• _Aim of the task_:
Rewrite the listing below with each "image size" changed to "screen size", keeping everything else the same.
= = = =
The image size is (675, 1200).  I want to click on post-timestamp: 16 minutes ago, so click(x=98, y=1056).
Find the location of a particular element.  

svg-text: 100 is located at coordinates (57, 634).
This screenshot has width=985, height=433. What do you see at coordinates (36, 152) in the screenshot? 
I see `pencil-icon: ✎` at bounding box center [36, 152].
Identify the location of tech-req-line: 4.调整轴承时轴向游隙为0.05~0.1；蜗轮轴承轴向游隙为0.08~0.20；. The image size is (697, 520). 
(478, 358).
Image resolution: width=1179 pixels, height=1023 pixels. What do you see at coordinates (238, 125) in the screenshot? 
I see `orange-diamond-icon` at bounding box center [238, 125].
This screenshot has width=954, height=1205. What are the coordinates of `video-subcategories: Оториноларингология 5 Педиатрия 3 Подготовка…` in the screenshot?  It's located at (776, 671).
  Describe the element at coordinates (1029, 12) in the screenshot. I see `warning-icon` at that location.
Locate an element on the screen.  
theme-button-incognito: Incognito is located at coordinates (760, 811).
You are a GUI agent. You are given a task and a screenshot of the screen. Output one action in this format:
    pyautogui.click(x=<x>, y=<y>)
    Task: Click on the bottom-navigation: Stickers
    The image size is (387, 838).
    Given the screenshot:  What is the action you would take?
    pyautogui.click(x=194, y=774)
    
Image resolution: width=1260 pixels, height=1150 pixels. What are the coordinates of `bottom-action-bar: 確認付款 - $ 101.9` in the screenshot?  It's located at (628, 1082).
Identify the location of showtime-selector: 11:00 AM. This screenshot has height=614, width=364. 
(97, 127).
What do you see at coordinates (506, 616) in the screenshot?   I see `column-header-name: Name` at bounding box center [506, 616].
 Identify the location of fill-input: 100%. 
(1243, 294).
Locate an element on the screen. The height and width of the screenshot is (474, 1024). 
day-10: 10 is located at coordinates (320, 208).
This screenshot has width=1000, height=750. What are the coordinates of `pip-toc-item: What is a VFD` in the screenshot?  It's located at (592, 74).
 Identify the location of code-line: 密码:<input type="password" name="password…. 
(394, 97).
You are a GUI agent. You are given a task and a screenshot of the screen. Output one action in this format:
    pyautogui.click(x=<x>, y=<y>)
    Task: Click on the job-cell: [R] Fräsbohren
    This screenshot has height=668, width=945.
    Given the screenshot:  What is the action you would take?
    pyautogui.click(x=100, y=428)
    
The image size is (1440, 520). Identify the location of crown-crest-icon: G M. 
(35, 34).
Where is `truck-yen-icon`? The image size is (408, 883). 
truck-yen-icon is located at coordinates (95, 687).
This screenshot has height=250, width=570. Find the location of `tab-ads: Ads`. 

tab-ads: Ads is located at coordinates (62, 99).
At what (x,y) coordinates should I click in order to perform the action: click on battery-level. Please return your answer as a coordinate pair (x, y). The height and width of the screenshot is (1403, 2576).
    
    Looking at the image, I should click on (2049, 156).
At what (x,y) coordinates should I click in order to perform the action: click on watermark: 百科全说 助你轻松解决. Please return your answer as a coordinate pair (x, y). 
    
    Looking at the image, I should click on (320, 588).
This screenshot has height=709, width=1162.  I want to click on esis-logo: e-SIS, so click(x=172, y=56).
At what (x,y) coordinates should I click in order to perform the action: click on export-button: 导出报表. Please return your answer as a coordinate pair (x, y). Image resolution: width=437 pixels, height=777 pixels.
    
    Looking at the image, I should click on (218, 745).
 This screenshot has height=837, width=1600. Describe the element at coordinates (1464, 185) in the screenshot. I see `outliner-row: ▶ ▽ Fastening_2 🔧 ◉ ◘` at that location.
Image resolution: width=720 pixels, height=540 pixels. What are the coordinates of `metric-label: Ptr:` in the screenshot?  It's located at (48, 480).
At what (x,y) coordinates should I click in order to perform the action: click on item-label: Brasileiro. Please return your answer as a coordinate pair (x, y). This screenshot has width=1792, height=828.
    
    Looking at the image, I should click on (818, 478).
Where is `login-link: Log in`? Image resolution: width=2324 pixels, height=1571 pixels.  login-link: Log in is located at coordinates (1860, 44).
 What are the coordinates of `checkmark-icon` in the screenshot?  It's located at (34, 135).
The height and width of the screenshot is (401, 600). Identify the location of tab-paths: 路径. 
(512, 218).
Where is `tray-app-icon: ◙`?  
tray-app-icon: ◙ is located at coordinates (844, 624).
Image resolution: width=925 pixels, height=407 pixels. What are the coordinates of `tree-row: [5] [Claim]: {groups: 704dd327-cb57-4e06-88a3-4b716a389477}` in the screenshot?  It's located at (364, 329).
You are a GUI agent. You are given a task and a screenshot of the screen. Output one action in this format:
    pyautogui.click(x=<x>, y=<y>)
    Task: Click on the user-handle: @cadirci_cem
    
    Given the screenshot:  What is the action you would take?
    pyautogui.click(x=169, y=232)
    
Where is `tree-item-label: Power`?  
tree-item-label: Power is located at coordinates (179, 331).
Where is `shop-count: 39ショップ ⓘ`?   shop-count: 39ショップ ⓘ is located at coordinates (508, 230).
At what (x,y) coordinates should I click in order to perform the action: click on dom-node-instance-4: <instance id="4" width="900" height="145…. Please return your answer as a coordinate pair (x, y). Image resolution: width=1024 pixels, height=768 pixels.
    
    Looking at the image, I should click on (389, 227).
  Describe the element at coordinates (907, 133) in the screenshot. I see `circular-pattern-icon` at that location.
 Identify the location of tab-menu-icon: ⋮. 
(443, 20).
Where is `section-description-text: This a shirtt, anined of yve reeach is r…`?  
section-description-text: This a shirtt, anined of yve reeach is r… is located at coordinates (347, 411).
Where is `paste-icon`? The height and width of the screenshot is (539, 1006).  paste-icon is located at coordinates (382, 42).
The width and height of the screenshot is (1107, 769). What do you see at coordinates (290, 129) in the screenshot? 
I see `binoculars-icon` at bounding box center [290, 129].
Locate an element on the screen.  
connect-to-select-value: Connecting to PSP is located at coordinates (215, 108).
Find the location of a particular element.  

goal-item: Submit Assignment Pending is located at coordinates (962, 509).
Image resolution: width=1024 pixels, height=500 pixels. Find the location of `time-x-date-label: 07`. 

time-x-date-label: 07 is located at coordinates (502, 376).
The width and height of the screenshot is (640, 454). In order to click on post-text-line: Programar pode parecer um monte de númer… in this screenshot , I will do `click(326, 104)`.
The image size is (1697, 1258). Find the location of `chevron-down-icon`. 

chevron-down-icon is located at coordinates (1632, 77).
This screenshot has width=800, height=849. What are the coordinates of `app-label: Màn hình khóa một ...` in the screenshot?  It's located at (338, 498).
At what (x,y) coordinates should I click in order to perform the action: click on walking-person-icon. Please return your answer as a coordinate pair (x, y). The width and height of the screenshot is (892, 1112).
= = = =
• _Response area_:
The screen size is (675, 1200).  I want to click on post-timestamp: 16 minutes ago, so click(x=98, y=1056).
Find the location of a particular element.  

svg-text: 100 is located at coordinates (57, 634).
This screenshot has width=985, height=433. What do you see at coordinates (36, 152) in the screenshot? 
I see `pencil-icon: ✎` at bounding box center [36, 152].
Identify the location of tech-req-line: 4.调整轴承时轴向游隙为0.05~0.1；蜗轮轴承轴向游隙为0.08~0.20；. The screen size is (697, 520). 
(478, 358).
Image resolution: width=1179 pixels, height=1023 pixels. What do you see at coordinates (238, 125) in the screenshot? 
I see `orange-diamond-icon` at bounding box center [238, 125].
This screenshot has width=954, height=1205. What are the coordinates of `video-subcategories: Оториноларингология 5 Педиатрия 3 Подготовка…` in the screenshot?  It's located at (776, 671).
  Describe the element at coordinates (1029, 12) in the screenshot. I see `warning-icon` at that location.
Locate an element on the screen.  
theme-button-incognito: Incognito is located at coordinates (760, 811).
You are a GUI agent. You are given a task and a screenshot of the screen. Output one action in this format:
    pyautogui.click(x=<x>, y=<y>)
    Task: Click on the bottom-navigation: Stickers
    The screen size is (387, 838).
    Given the screenshot:  What is the action you would take?
    pyautogui.click(x=194, y=774)
    
Image resolution: width=1260 pixels, height=1150 pixels. What are the coordinates of `bottom-action-bar: 確認付款 - $ 101.9` in the screenshot?  It's located at (628, 1082).
Identify the location of showtime-selector: 11:00 AM. This screenshot has height=614, width=364. 
(97, 127).
What do you see at coordinates (506, 616) in the screenshot?   I see `column-header-name: Name` at bounding box center [506, 616].
 Identify the location of fill-input: 100%. 
(1243, 294).
Locate an element on the screen. The height and width of the screenshot is (474, 1024). 
day-10: 10 is located at coordinates (320, 208).
This screenshot has width=1000, height=750. What are the coordinates of `pip-toc-item: What is a VFD` in the screenshot?  It's located at (592, 74).
 Identify the location of code-line: 密码:<input type="password" name="password…. 
(394, 97).
You are a GUI agent. You are given a task and a screenshot of the screen. Output one action in this format:
    pyautogui.click(x=<x>, y=<y>)
    Task: Click on the job-cell: [R] Fräsbohren
    This screenshot has height=668, width=945.
    Given the screenshot:  What is the action you would take?
    pyautogui.click(x=100, y=428)
    
The screen size is (1440, 520). Identify the location of crown-crest-icon: G M. 
(35, 34).
Where is `truck-yen-icon`? The screen size is (408, 883). 
truck-yen-icon is located at coordinates (95, 687).
This screenshot has height=250, width=570. Find the location of `tab-ads: Ads`. 

tab-ads: Ads is located at coordinates (62, 99).
At what (x,y) coordinates should I click in order to perform the action: click on battery-level. Please return your answer as a coordinate pair (x, y). The height and width of the screenshot is (1403, 2576).
    
    Looking at the image, I should click on (2049, 156).
At what (x,y) coordinates should I click in order to perform the action: click on watermark: 百科全说 助你轻松解决. Please return your answer as a coordinate pair (x, y). 
    
    Looking at the image, I should click on (320, 588).
This screenshot has height=709, width=1162.  I want to click on esis-logo: e-SIS, so click(x=172, y=56).
At what (x,y) coordinates should I click in order to perform the action: click on export-button: 导出报表. Please return your answer as a coordinate pair (x, y). Image resolution: width=437 pixels, height=777 pixels.
    
    Looking at the image, I should click on (218, 745).
 This screenshot has height=837, width=1600. Describe the element at coordinates (1464, 185) in the screenshot. I see `outliner-row: ▶ ▽ Fastening_2 🔧 ◉ ◘` at that location.
Image resolution: width=720 pixels, height=540 pixels. What are the coordinates of `metric-label: Ptr:` in the screenshot?  It's located at (48, 480).
At what (x,y) coordinates should I click in order to perform the action: click on item-label: Brasileiro. Please return your answer as a coordinate pair (x, y). This screenshot has width=1792, height=828.
    
    Looking at the image, I should click on (818, 478).
Where is `login-link: Log in`? Image resolution: width=2324 pixels, height=1571 pixels.  login-link: Log in is located at coordinates (1860, 44).
 What are the coordinates of `checkmark-icon` in the screenshot?  It's located at (34, 135).
The height and width of the screenshot is (401, 600). Identify the location of tab-paths: 路径. 
(512, 218).
Where is `tray-app-icon: ◙`?  
tray-app-icon: ◙ is located at coordinates (844, 624).
Image resolution: width=925 pixels, height=407 pixels. What are the coordinates of `tree-row: [5] [Claim]: {groups: 704dd327-cb57-4e06-88a3-4b716a389477}` in the screenshot?  It's located at (364, 329).
You are a GUI agent. You are given a task and a screenshot of the screen. Output one action in this format:
    pyautogui.click(x=<x>, y=<y>)
    Task: Click on the user-handle: @cadirci_cem
    
    Given the screenshot:  What is the action you would take?
    pyautogui.click(x=169, y=232)
    
Where is `tree-item-label: Power`?  
tree-item-label: Power is located at coordinates (179, 331).
Where is `shop-count: 39ショップ ⓘ`?   shop-count: 39ショップ ⓘ is located at coordinates (508, 230).
At what (x,y) coordinates should I click in order to perform the action: click on dom-node-instance-4: <instance id="4" width="900" height="145…. Please return your answer as a coordinate pair (x, y). Image resolution: width=1024 pixels, height=768 pixels.
    
    Looking at the image, I should click on (389, 227).
  Describe the element at coordinates (907, 133) in the screenshot. I see `circular-pattern-icon` at that location.
 Identify the location of tab-menu-icon: ⋮. 
(443, 20).
Where is `section-description-text: This a shirtt, anined of yve reeach is r…`?  
section-description-text: This a shirtt, anined of yve reeach is r… is located at coordinates (347, 411).
Where is `paste-icon`? The height and width of the screenshot is (539, 1006).  paste-icon is located at coordinates (382, 42).
The width and height of the screenshot is (1107, 769). What do you see at coordinates (290, 129) in the screenshot? 
I see `binoculars-icon` at bounding box center [290, 129].
Locate an element on the screen.  
connect-to-select-value: Connecting to PSP is located at coordinates (215, 108).
Find the location of a particular element.  

goal-item: Submit Assignment Pending is located at coordinates (962, 509).
Image resolution: width=1024 pixels, height=500 pixels. Find the location of `time-x-date-label: 07`. 

time-x-date-label: 07 is located at coordinates (502, 376).
The width and height of the screenshot is (640, 454). In order to click on post-text-line: Programar pode parecer um monte de númer… in this screenshot , I will do `click(326, 104)`.
The screen size is (1697, 1258). Find the location of `chevron-down-icon`. 

chevron-down-icon is located at coordinates (1632, 77).
This screenshot has width=800, height=849. What are the coordinates of `app-label: Màn hình khóa một ...` in the screenshot?  It's located at (338, 498).
At what (x,y) coordinates should I click in order to perform the action: click on walking-person-icon. Please return your answer as a coordinate pair (x, y). The width and height of the screenshot is (892, 1112).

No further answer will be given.